The quest to alter our 'last toxic act': California to legalize 'human composting'..

•, By Jeanette Marantos

Excerpt: But this kind of burial — natural organic reduction — won't be legal in California until 2027, so Van Valkenburgh paid to fly her husband's body to Washington, the first state to legalize human composting in 2020. Three months later, two women in a Subaru drove to Orcas Island and unloaded the bags of Wayne's soil from the back seat — about 250 pounds of what looked like a fine, odorless wood-chip mulch.

The area looks bare now, Van Valkenburgh said apologetically, but someday she'll plant bulbs. In the awkward silence that followed, her grief was palatable, but then she suddenly threw back her head and stared up above the trees. "This is what he sees," she said softly, gazing into a purple-black sky slowly freckling with stars. …
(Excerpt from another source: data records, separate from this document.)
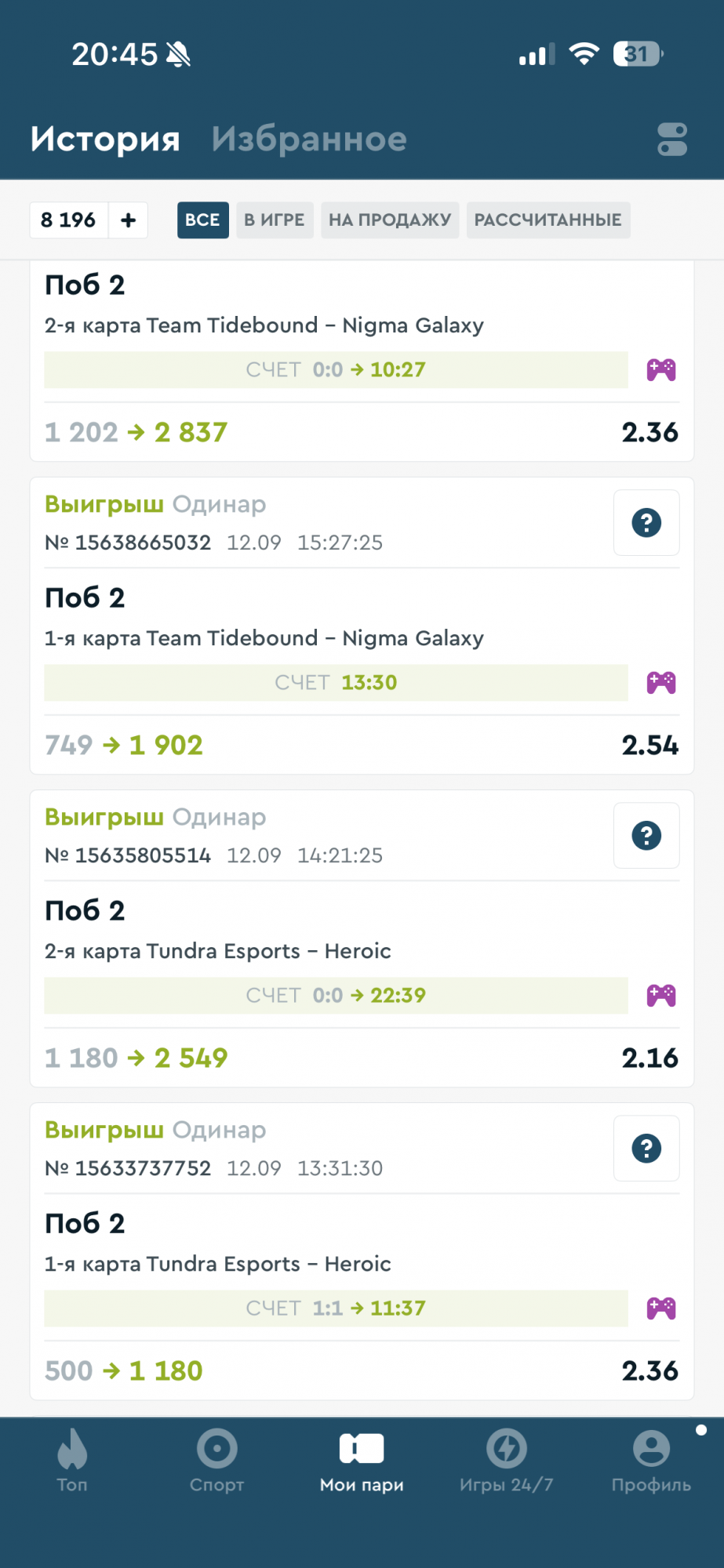This screenshot has height=1568, width=724.
Task: Open help for bet № 15633737752
Action: pos(646,1149)
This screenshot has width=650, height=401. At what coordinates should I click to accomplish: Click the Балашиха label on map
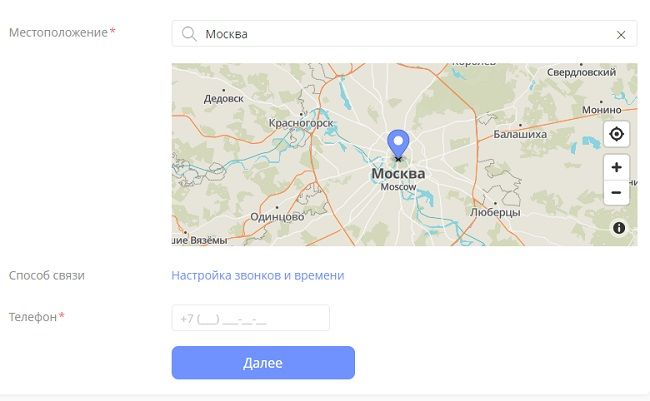click(x=520, y=133)
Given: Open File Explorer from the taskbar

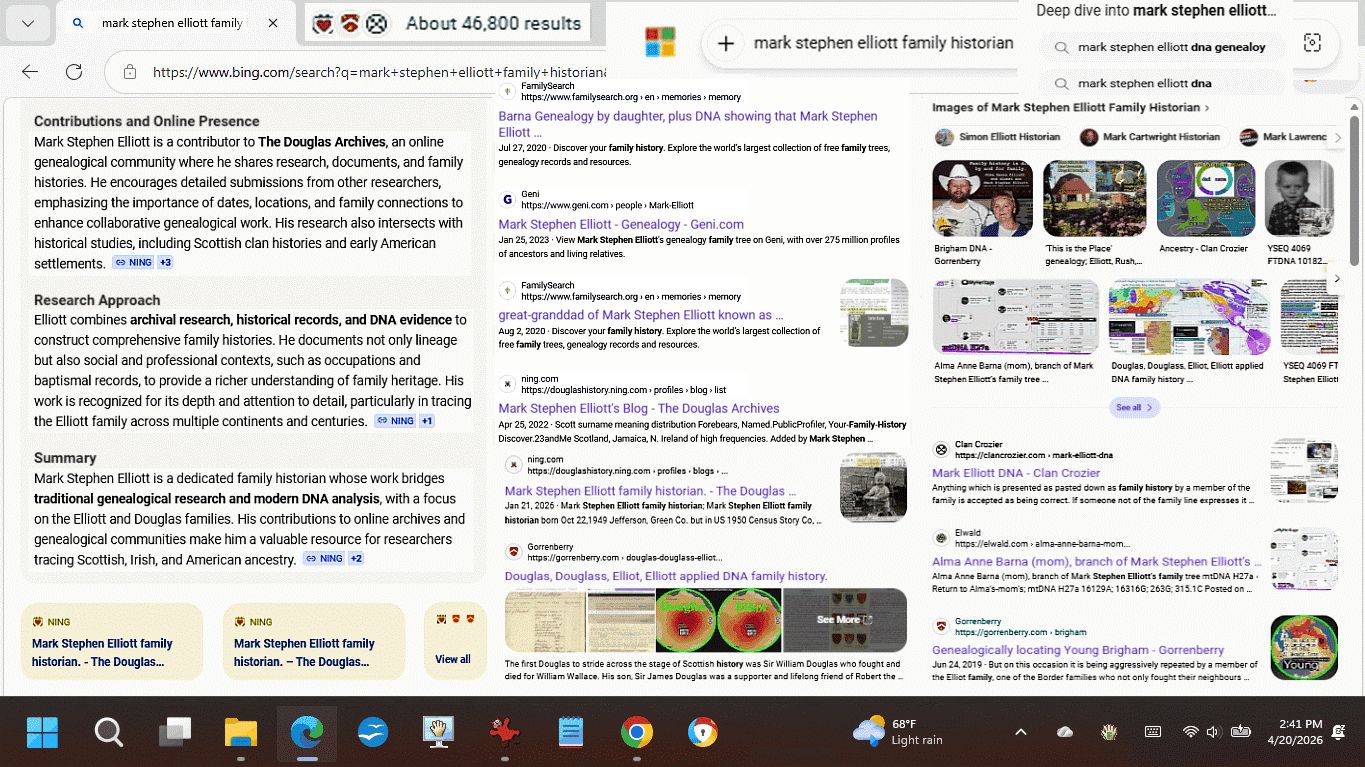Looking at the screenshot, I should (241, 733).
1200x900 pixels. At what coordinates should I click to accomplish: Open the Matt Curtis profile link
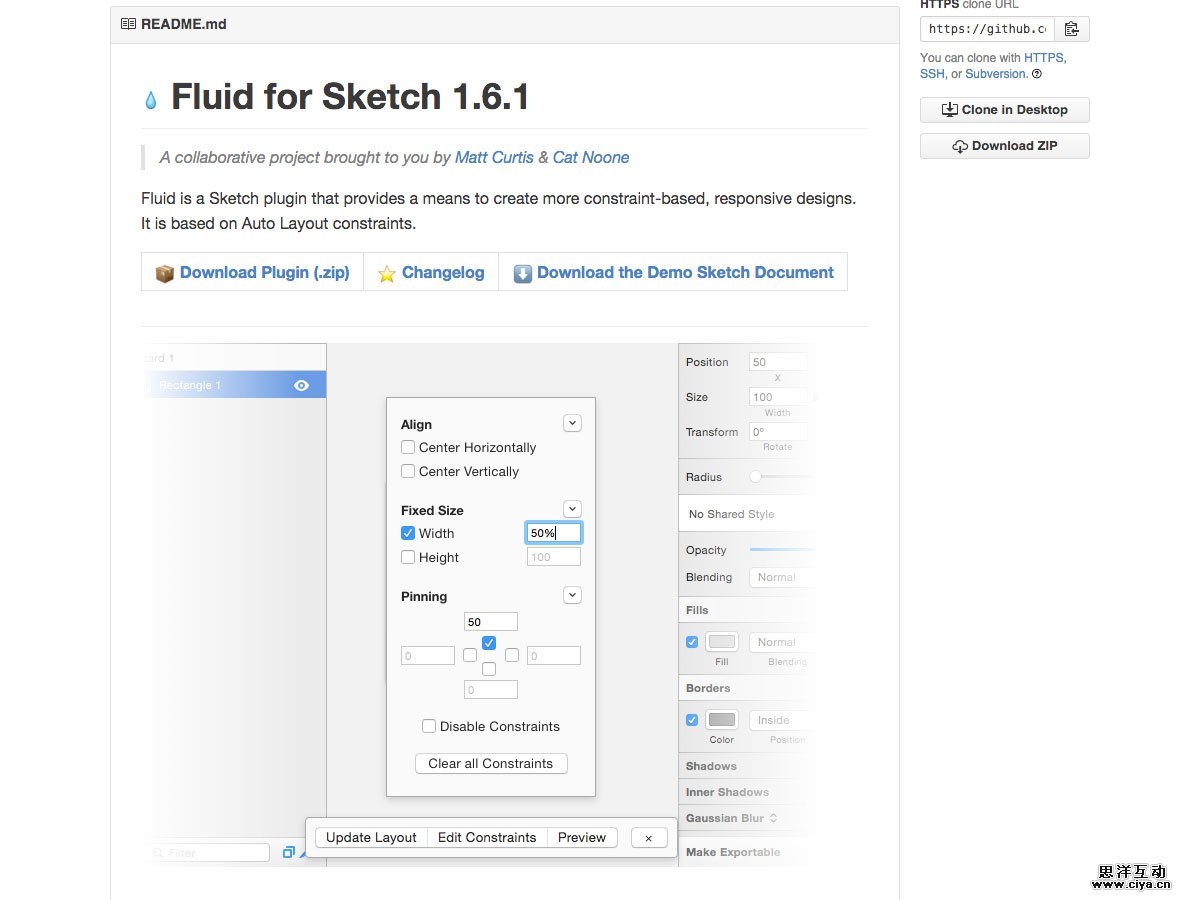pos(494,157)
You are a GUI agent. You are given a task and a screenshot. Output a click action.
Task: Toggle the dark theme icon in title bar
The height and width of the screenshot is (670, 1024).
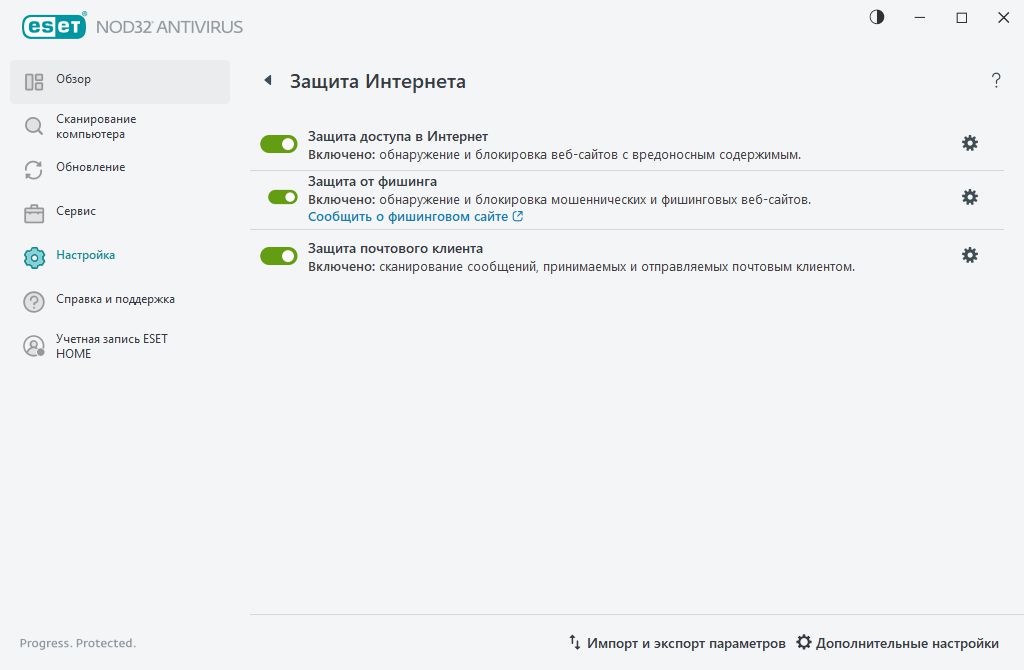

Towering Pacific madrone trees and Douglas fir appeared like ghostly shapes around the area where, months earlier, friends and family had emptied seven burlap bags that held Wayne's mulch-like remains and raked them into a dry sprawling puddle under the trees. …

Our last toxic act

The American approach to death and burials has changed dramatically over the last century — from families putting loved ones in a simple box in the ground to expensive, elaborate funerals involving poisonous embalming chemicals, concrete or lead grave liners and land that's increasingly hard to find in urban areas.

Over the last few decades, however, more Americans have chosen cremation — 61% in 2023 — for its ease and much lower cost. You can arrange for a direct cremation — one without a service or other trimmings — for under $1,000, compared with the country's median burial costs of nearly $8,000 (not including cemetery fees for vaults and plots).